====== Excerpted records ======
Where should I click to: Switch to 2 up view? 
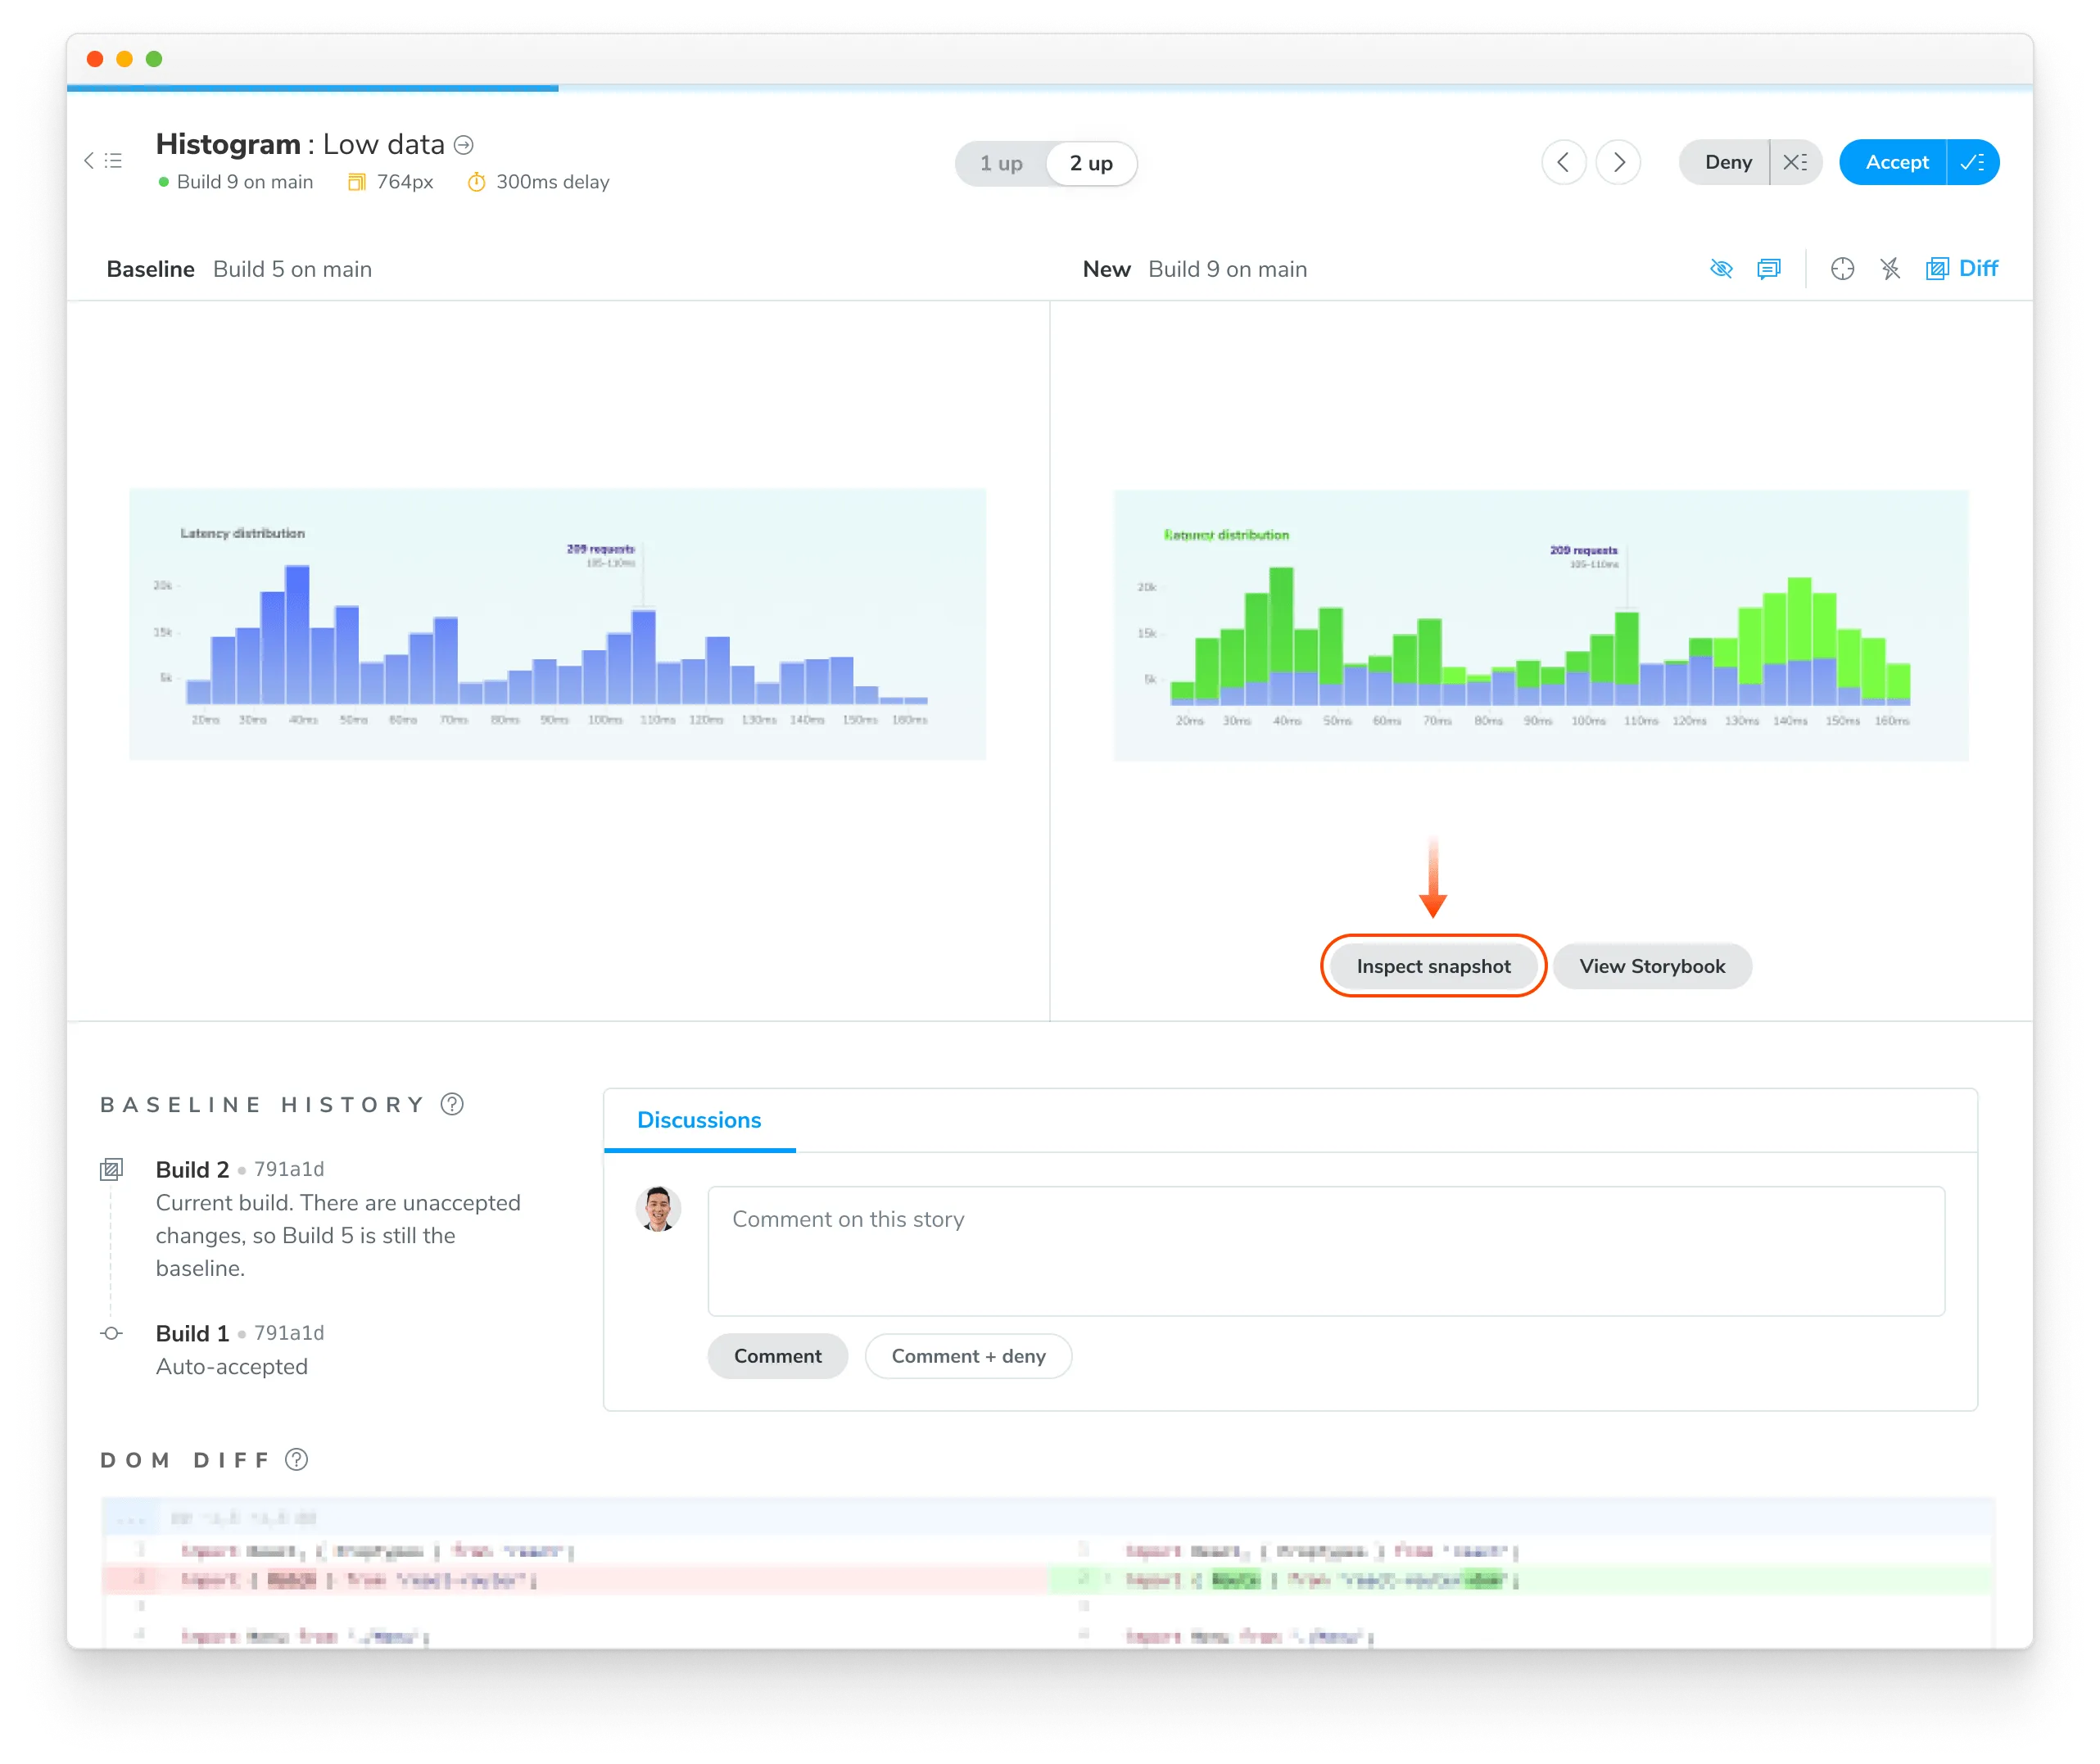click(1090, 163)
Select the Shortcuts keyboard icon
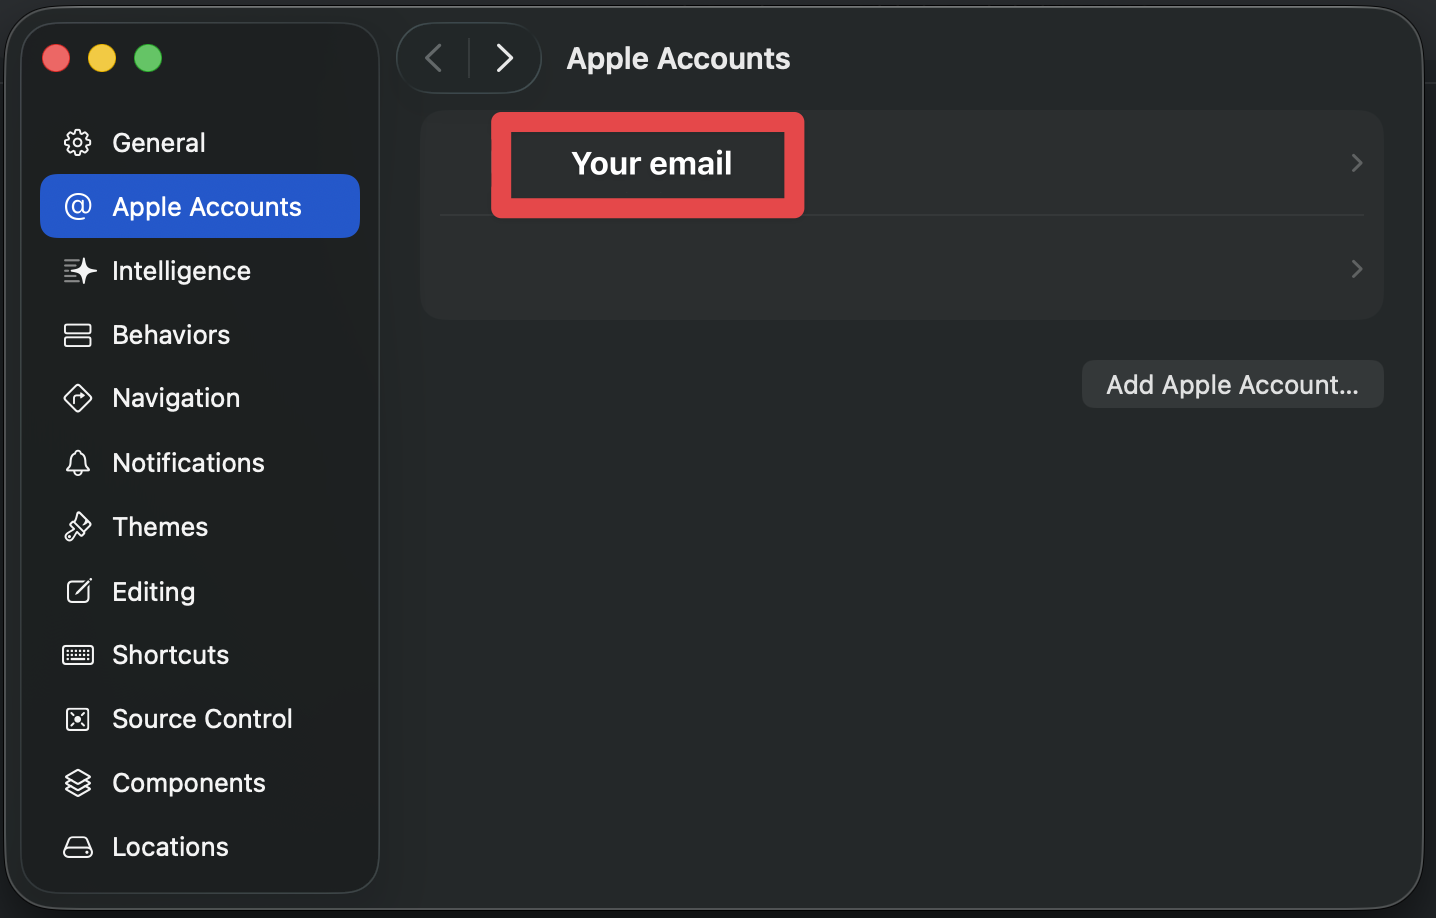Screen dimensions: 1436x918 (77, 655)
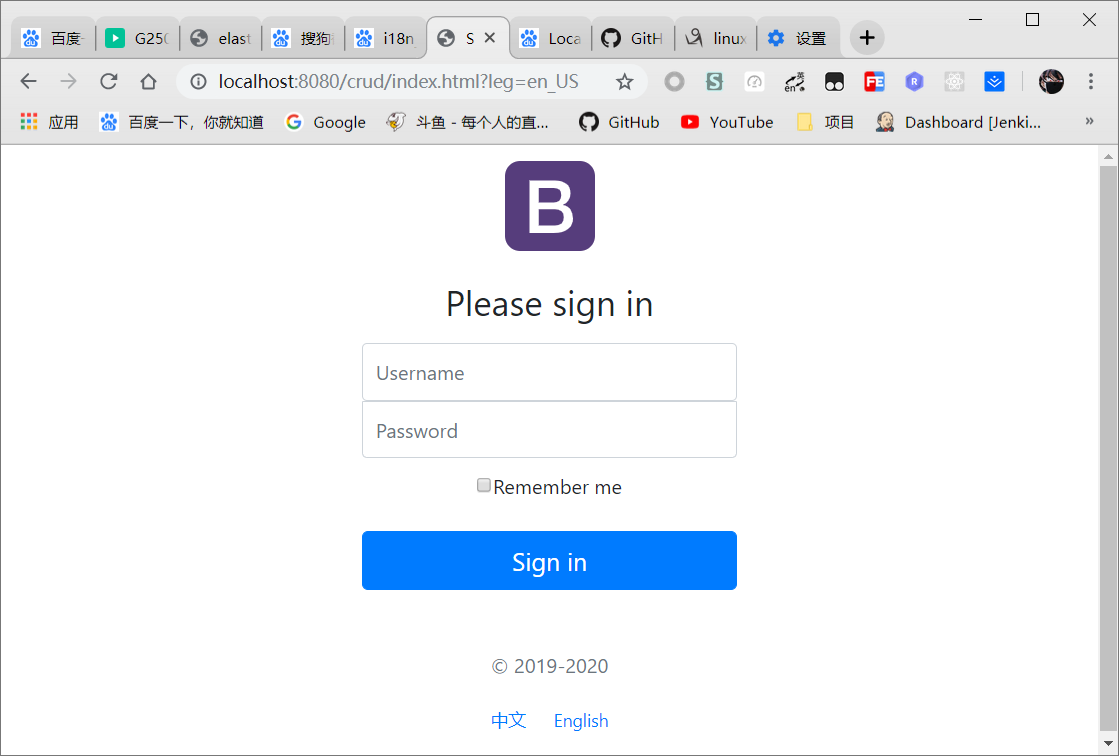The width and height of the screenshot is (1119, 756).
Task: Switch to the GitHub browser tab
Action: point(634,38)
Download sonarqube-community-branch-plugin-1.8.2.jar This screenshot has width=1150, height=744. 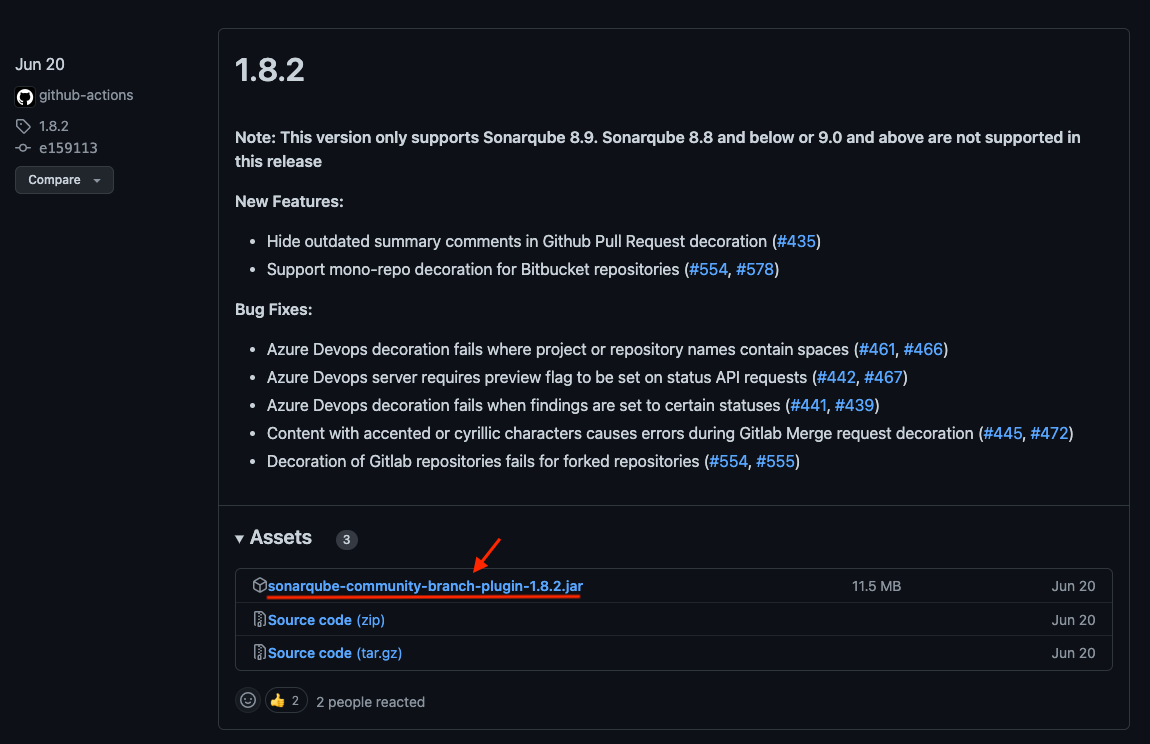[426, 586]
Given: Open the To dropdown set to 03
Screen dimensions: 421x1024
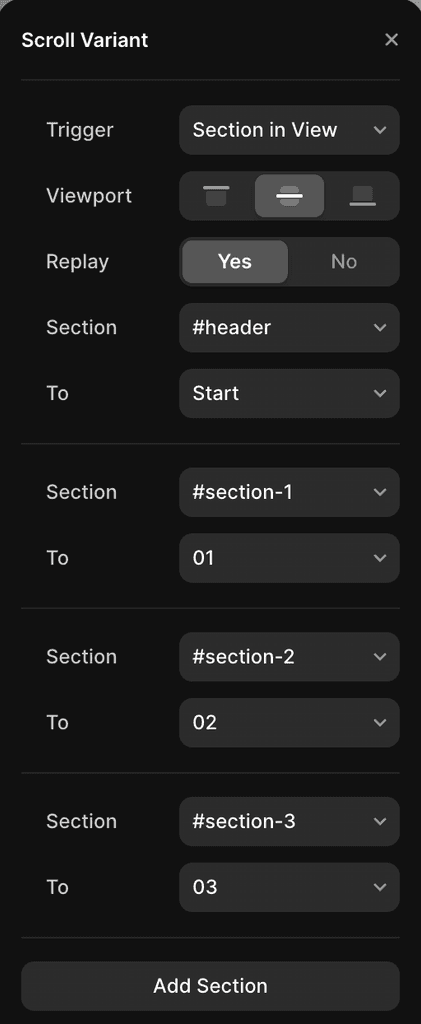Looking at the screenshot, I should pyautogui.click(x=289, y=888).
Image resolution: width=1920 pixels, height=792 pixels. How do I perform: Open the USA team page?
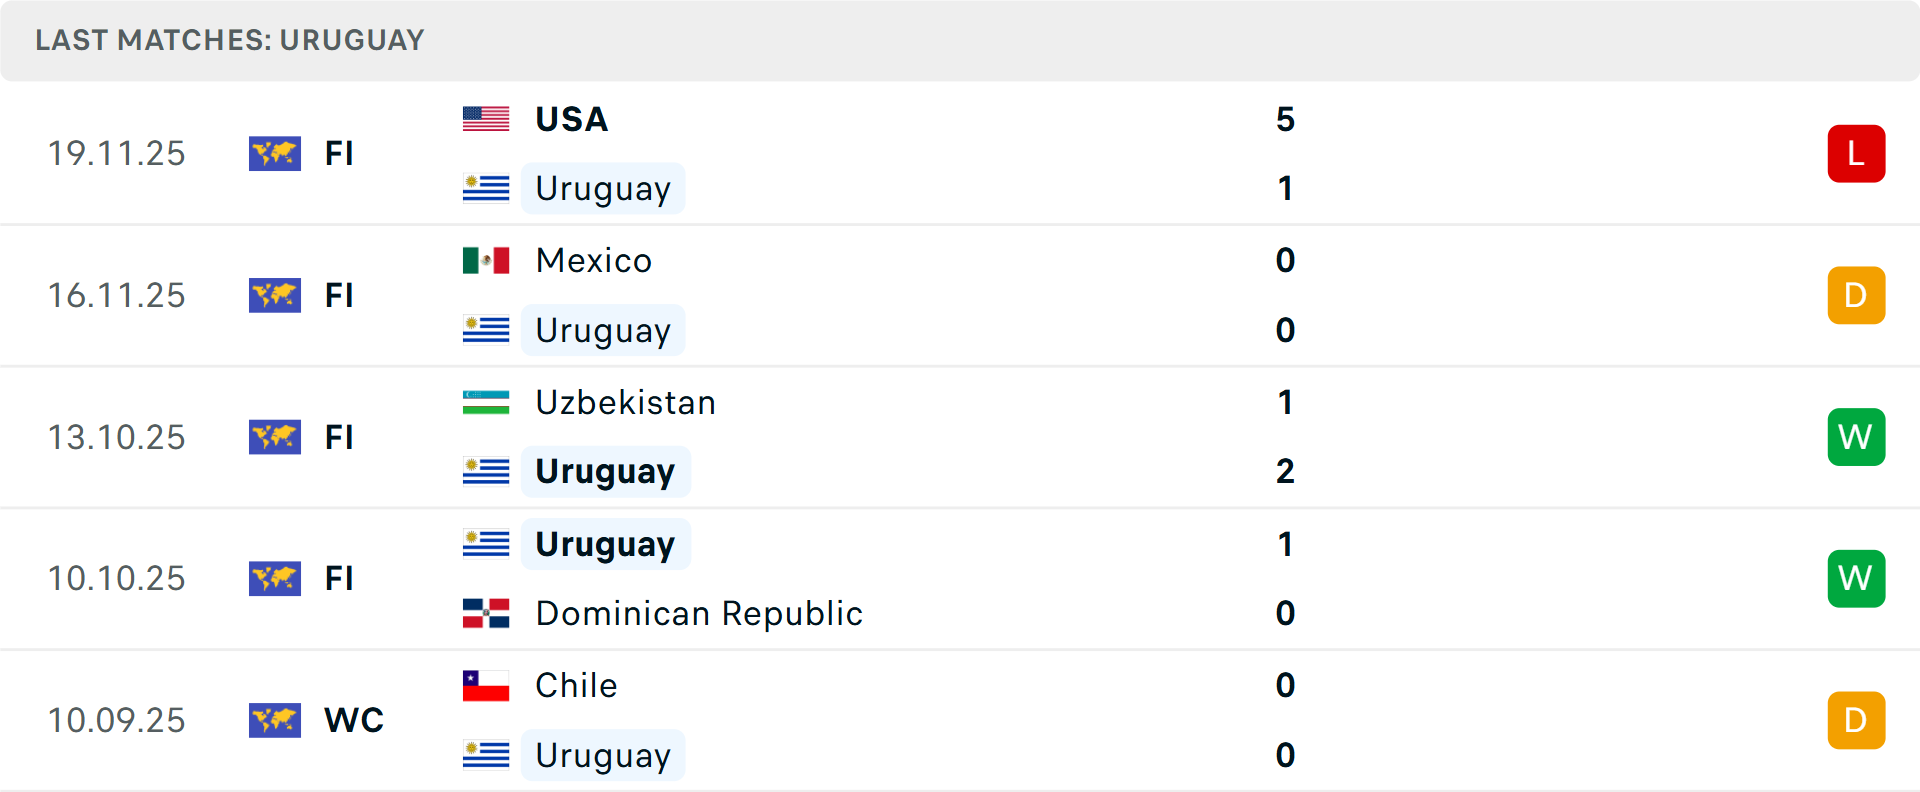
======
Problem >>
Pick each line holding the word "Open" out of the data and copy it.

Result of the exercise >>
Given: Open the To dropdown set to 03
Image resolution: width=1920 pixels, height=792 pixels. How do I perform: Open the USA team page?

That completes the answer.